Of course, now I can't get into root to correct the path. How can I force my way into root and correct the root shell path? I'm running headless can't even reboot into single-user via ssh.


----------



## danger@ (Jul 10, 2009)

Oh my, how many times am I going to repeat myself and I explain to other people to keep the root's shell intact??

If you by any chance have security/sudo installed, that would be great for you, but I suppose you don't. Well then your only chance is to go and get your system into single user mode and fix it there.

Or if you're "lucky", you will be able to find a local root exploit for some of your software installed on your system ;-)


----------



## Aaron_VanAlstine (Jul 10, 2009)

Unfortunately, you must be root to shutdown into single-user.

Verily, I've been schooled with a hard lesson.


----------



## danger@ (Jul 10, 2009)

you don't, if you have physical access to that machine


----------



## DutchDaemon (Jul 10, 2009)

Yeah, boot in single-user mode (menu option 4), accept the shell offered (/bin/sh), type [cmd=]mount -a[/cmd] at the prompt, and use [cmd=]chsh root[/cmd] to set the path to /usr/local/bin/bash. Better still: put the root shell back to /bin/csh, and use the *toor* account for root access, and give that account a bash shell. You'll be amazed at how fast you get used to typing [cmd=]su (-) toor[/cmd] instead of [cmd=]su (-)[/cmd]. Toor is a full root account, you won't see any difference.


----------



## Aaron_VanAlstine (Jul 10, 2009)

Hideous. I will lug the darn thing into my officer and fix. Thanks!


----------



## Aaron_VanAlstine (Jul 10, 2009)

Well, dropping into single-user didn't work. I'm going to reinstall 7.2 and start all over. No problem because I just installed it yesterday and didn't have much besides apache running. I will proselytize to all who will listen not to mess with the root shell.
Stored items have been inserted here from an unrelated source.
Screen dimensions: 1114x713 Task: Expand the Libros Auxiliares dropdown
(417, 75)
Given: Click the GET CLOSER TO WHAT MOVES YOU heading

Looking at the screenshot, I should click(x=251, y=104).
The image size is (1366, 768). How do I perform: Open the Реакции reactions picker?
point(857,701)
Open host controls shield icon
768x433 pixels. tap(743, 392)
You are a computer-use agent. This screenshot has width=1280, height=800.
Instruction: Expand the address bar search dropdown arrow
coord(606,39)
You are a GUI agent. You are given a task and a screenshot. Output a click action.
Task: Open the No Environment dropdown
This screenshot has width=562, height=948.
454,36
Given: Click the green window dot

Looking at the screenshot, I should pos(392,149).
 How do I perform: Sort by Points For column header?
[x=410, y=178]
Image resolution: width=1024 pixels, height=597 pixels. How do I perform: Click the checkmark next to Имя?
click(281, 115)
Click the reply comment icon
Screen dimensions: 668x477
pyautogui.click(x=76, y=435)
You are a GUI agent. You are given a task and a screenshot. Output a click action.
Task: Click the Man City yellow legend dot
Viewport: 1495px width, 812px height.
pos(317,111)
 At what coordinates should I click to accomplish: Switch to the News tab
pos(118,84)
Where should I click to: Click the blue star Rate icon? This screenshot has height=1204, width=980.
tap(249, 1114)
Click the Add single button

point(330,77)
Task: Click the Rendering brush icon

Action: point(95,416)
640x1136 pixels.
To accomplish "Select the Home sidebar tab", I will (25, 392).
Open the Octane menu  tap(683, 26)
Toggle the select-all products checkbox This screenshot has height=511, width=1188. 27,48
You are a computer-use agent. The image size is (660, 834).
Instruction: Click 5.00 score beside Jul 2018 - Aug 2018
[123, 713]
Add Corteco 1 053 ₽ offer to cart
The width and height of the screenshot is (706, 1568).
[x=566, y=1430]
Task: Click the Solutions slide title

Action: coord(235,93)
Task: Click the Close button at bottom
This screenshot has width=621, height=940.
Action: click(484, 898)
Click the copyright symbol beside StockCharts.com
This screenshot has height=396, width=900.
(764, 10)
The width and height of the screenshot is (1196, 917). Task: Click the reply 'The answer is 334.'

I'm downloading 7.2 with BitTorrent and will burn a CD and re-install. Shouldn't take too long.


----------



## SirDice (Jul 10, 2009)

Aaron_VanAlstine said:
			
		

> Well, dropping into single-user didn't work.


Why? It should work.

Do note that /bin/bash does NOT exist. Bash is not part of the base OS. If you do have bash installed via a port or package it'll be in /usr/local/bin/bash.


----------



## lme@ (Jul 10, 2009)

You can try this one:

`$ su -m root -c /usr/local/bin/bash`
Press ctrl+c and you have a bash 
Then type `# chsh` and change the shell back to /bin/csh


----------



## Aaron_VanAlstine (Jul 10, 2009)

I could drop into single-user, mount -a, but not update the shell path. It said chsh was an unrecognized command. In any event, I resinstalled from scratch and my web site is back on-line. It took about four hours but it was a useful learning experience and I appreciate all the help I received from this forum. I think FreeBSD has some of the best support in the open-source world.


----------



## Business_Woman (Jul 11, 2009)

DutchDaemon said:
			
		

> Better still: put the root shell back to /bin/csh, and use the *toor* account for root access, and give that account a bash shell. You'll be amazed at how fast you get used to typing [cmd=]su (-) toor[/cmd] instead of [cmd=]su (-)[/cmd]. Toor is a full root account, you won't see any difference.



??
There are two root acounts?


----------



## SirDice (Jul 11, 2009)

Business_Woman said:
			
		

> ??
> There are two root acounts?



Yes, root and toor. By default toor is disabled though.


----------



## DutchDaemon (Jul 11, 2009)

Give toor a shell and a password, and you're in business.


----------